L’Europe ne peut pas accueillir toute la misère du monde mais elle peut et devrait en prendre sa part en faisant le tri entre ceux qui la gagnent pour échapper à la misère et ceux pour lesquels c’est l’Europe ou la mort. Elle doit, pour cela, renforcer ses frontières communes, se doter de critères communs et se donner les moyens de faire ce tri. Elle doit, en un mot, cesser d’avoir peur et se montrer à la hauteur de ses principes et de sa force car, enfin, que craignons-nous ?

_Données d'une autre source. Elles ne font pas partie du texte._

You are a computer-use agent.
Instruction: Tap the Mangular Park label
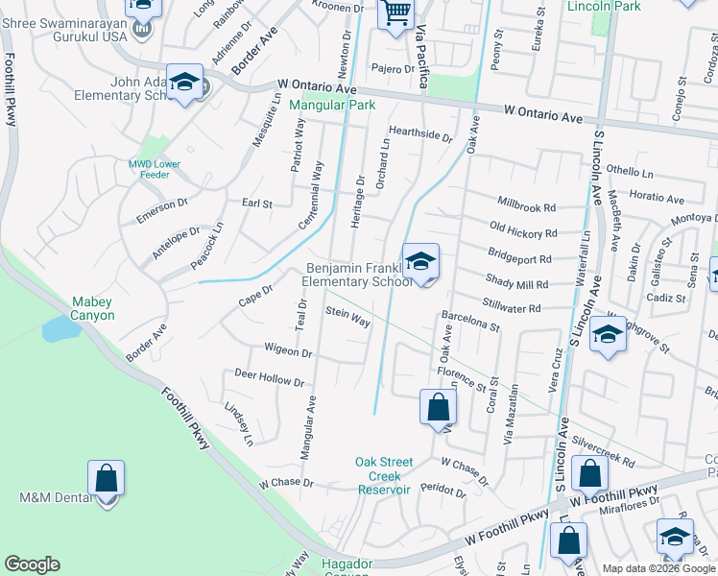point(332,107)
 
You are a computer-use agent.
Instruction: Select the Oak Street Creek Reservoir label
point(384,475)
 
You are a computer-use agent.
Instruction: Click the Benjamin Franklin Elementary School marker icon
point(420,262)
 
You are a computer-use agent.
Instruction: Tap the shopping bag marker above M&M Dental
point(106,477)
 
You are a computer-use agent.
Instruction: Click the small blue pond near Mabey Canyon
point(60,329)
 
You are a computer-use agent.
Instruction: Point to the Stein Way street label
point(347,317)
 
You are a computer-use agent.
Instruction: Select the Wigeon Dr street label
point(289,352)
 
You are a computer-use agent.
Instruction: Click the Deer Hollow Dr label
point(269,379)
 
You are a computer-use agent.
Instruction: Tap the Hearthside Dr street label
point(419,135)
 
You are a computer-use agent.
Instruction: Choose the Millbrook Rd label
point(527,205)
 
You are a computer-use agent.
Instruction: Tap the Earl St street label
point(257,204)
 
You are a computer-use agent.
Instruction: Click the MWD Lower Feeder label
point(155,170)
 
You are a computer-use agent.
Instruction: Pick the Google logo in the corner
point(32,564)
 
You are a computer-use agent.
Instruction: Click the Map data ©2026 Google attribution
point(659,568)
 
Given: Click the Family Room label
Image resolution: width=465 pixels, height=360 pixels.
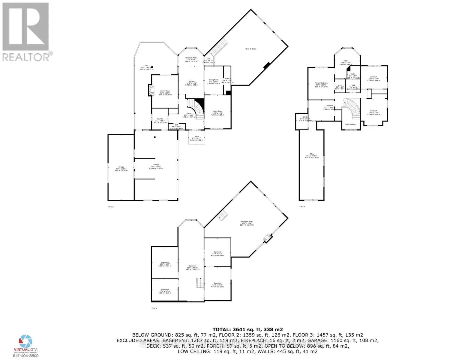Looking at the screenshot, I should pyautogui.click(x=165, y=91).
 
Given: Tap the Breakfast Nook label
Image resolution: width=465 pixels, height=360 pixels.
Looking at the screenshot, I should pyautogui.click(x=191, y=58).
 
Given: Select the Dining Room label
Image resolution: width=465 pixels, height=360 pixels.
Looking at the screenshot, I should pyautogui.click(x=214, y=80).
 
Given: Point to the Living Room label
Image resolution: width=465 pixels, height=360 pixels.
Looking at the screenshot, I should pyautogui.click(x=218, y=111).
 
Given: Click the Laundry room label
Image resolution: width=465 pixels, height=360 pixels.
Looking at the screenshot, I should pyautogui.click(x=160, y=119).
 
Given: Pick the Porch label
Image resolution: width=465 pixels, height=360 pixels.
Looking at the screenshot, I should pyautogui.click(x=197, y=136).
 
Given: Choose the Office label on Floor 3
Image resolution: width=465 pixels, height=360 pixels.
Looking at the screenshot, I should pyautogui.click(x=312, y=154).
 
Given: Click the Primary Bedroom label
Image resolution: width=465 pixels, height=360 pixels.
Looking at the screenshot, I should pyautogui.click(x=321, y=83).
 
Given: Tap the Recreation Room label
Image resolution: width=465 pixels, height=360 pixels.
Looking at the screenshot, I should pyautogui.click(x=247, y=222).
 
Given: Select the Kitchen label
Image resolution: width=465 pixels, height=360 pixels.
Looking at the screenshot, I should pyautogui.click(x=192, y=81).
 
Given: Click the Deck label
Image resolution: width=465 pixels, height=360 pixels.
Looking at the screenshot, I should pyautogui.click(x=146, y=65).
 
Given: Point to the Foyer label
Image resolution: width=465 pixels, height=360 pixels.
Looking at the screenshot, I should pyautogui.click(x=189, y=113).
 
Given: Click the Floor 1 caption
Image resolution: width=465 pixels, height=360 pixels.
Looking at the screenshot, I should pyautogui.click(x=154, y=308).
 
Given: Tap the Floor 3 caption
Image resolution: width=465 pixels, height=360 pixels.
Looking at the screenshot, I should pyautogui.click(x=302, y=207).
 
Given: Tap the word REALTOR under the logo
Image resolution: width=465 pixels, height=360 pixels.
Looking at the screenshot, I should pyautogui.click(x=26, y=57).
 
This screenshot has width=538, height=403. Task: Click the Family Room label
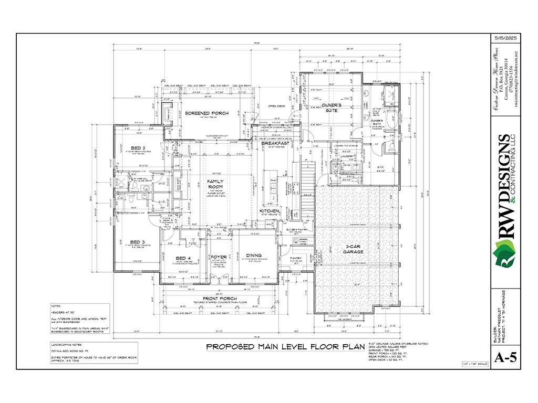coord(215,184)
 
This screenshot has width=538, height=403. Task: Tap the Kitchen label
coord(269,211)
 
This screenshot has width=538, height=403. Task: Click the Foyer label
coord(219,257)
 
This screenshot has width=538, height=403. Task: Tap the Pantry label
coord(296,258)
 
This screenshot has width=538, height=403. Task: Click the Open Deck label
coord(276,106)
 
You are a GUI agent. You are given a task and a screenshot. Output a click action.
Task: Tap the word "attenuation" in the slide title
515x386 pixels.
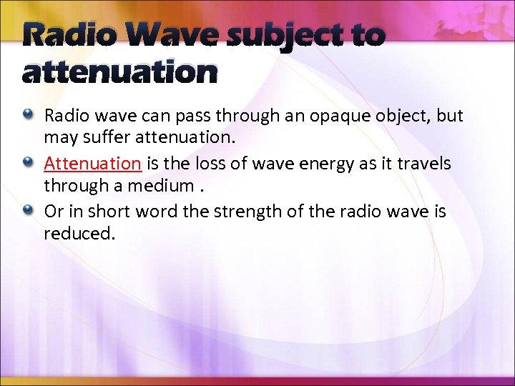click(119, 72)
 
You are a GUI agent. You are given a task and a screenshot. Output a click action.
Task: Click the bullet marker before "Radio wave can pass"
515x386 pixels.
click(28, 114)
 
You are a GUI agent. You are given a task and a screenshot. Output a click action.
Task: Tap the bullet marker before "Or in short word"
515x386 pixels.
click(28, 211)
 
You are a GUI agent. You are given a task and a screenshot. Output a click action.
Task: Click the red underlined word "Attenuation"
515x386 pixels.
click(92, 164)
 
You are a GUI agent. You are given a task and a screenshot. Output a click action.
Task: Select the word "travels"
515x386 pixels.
click(423, 164)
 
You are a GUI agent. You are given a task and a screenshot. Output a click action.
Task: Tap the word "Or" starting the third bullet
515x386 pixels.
click(53, 212)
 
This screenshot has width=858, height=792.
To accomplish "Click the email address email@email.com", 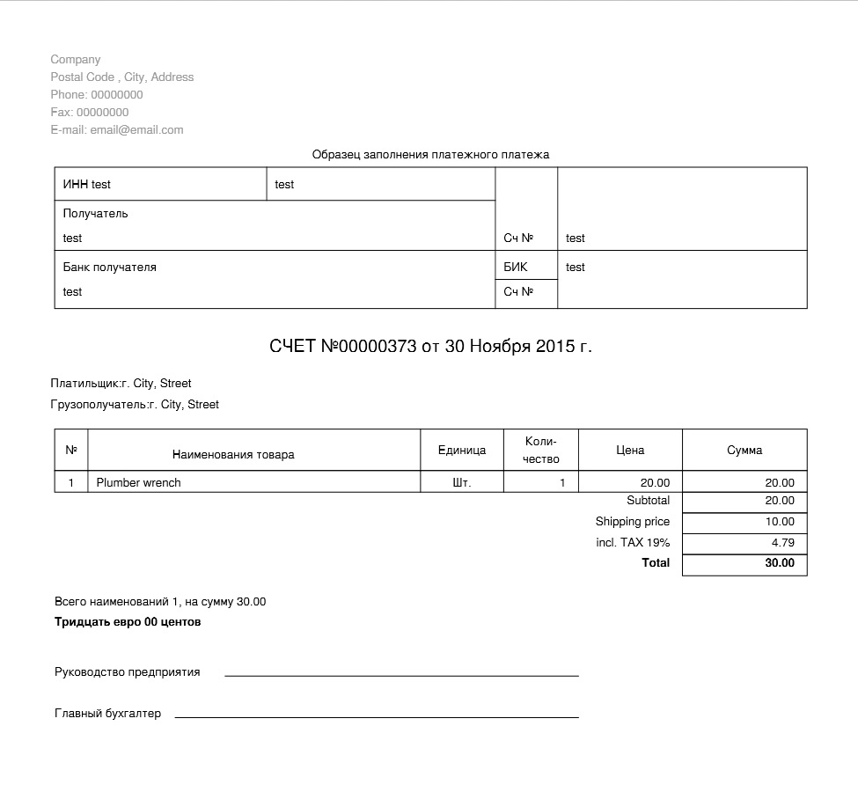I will (136, 130).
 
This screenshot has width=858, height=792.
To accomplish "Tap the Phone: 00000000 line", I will (97, 95).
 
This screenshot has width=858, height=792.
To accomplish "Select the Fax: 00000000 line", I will (90, 113).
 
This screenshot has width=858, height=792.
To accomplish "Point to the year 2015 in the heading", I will (554, 347).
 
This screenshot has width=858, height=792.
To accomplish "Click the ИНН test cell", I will (87, 185).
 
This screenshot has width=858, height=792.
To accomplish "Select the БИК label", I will (516, 268).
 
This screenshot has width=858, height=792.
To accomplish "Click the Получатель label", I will (96, 214).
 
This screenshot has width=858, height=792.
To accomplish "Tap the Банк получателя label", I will (110, 268).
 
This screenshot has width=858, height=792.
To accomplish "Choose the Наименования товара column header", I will (233, 455).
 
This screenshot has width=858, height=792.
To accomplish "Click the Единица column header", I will (462, 451).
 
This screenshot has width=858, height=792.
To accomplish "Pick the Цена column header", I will (630, 451).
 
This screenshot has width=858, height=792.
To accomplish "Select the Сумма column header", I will (744, 451).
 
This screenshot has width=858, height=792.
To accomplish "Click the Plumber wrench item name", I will (139, 483).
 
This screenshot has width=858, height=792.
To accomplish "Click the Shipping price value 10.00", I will (780, 522).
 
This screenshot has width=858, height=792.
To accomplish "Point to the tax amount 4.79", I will (782, 543).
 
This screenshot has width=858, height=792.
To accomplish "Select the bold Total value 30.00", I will (780, 563).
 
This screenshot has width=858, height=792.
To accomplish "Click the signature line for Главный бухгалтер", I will (377, 716).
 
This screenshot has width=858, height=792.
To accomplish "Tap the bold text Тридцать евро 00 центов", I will (128, 622).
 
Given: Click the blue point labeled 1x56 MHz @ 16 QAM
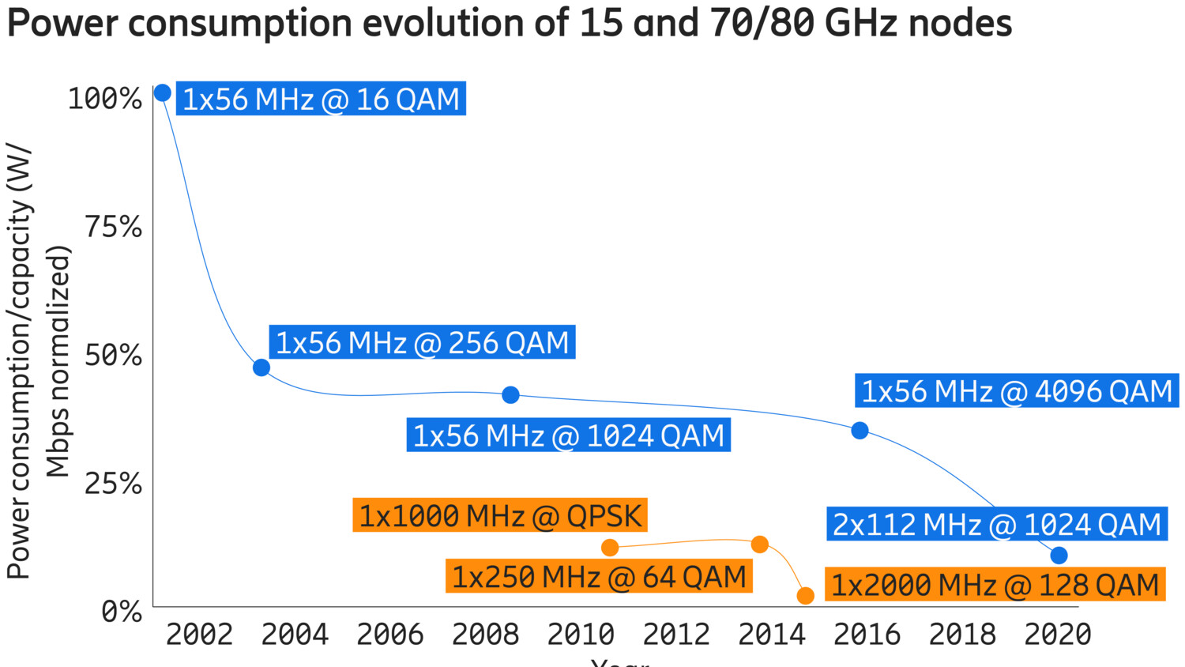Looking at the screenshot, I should pos(162,93).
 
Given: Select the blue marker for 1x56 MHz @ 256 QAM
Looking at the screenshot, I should pos(261,367).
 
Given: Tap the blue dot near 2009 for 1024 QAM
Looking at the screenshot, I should pos(511,394).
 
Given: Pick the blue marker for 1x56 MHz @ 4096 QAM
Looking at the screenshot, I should pos(860,431).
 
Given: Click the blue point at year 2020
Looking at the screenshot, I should pos(1059,556).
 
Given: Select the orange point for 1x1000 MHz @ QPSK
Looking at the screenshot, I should pos(610,548).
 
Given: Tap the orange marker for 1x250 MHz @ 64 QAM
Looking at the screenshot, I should pos(760,545).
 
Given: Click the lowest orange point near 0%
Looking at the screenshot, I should pos(805,596).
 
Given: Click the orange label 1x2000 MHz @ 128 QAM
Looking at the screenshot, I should pos(995,585).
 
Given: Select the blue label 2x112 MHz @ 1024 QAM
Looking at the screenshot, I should pos(997,524).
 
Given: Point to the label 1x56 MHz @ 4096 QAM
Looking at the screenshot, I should pos(1017,391).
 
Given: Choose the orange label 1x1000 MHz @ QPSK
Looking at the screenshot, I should pos(500,515).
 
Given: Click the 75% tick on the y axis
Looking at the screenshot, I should pos(113,227).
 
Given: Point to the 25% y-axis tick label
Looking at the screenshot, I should pos(113,483).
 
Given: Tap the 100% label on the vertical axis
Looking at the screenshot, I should pos(105,99).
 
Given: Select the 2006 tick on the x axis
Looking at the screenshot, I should pos(390,634).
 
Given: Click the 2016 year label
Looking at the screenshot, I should pos(867,634).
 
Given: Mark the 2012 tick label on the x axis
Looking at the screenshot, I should pos(676,634).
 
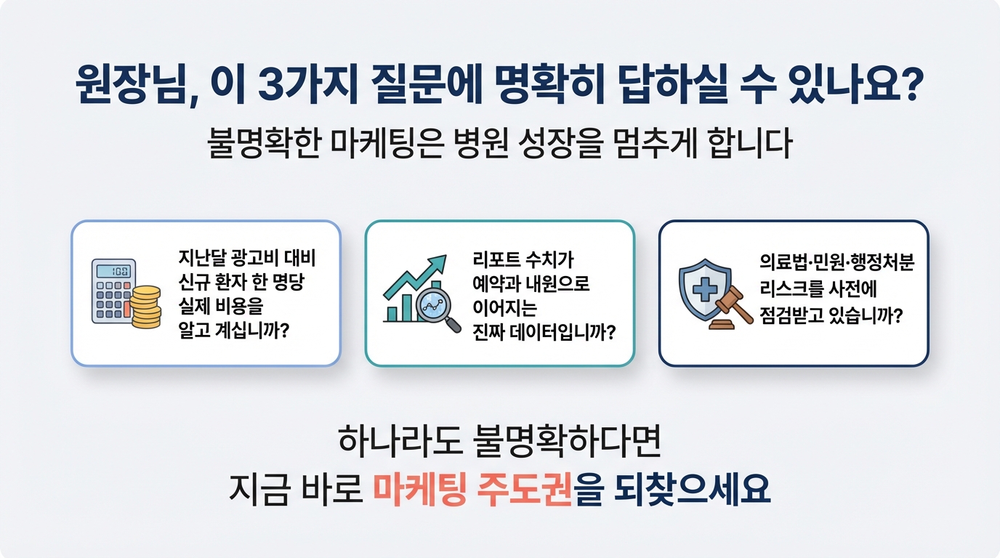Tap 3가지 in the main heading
point(308,85)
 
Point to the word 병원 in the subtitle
point(480,143)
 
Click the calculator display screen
point(114,271)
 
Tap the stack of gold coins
point(145,307)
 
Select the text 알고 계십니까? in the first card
point(234,331)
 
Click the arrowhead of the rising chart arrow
point(438,262)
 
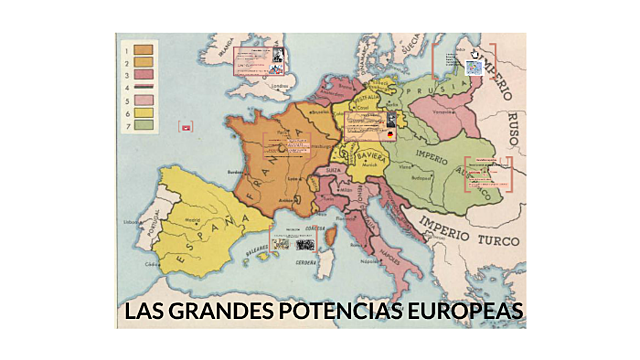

D’être envahis par des terroristes en puissance alors que ces misérables fuient la terreur ? De voir augmenter le chômage alors même qu’il y a des millions d’emplois difficiles dont les Européens ne veulent pas et que ces affamés seraient trop heureux de prendre en payant des impôts et des cotisations sociales qui viendraient réduire nos déficits et relancer nos économies ?

Si nous avons oublié la charité, soyons au moins conscients de nos intérêts et cessons, surtout, de croire que l’islam serait en lui-même un danger alors que ces musulmans rêvant d’Europe et issus, pour la plupart, des classes moyennes sont nos alliés - nos alliés contre les barbares et les potentats qui les persécutent pour la seule raison qu’ils croient, eux, en ces valeurs dont nous nous réclamons.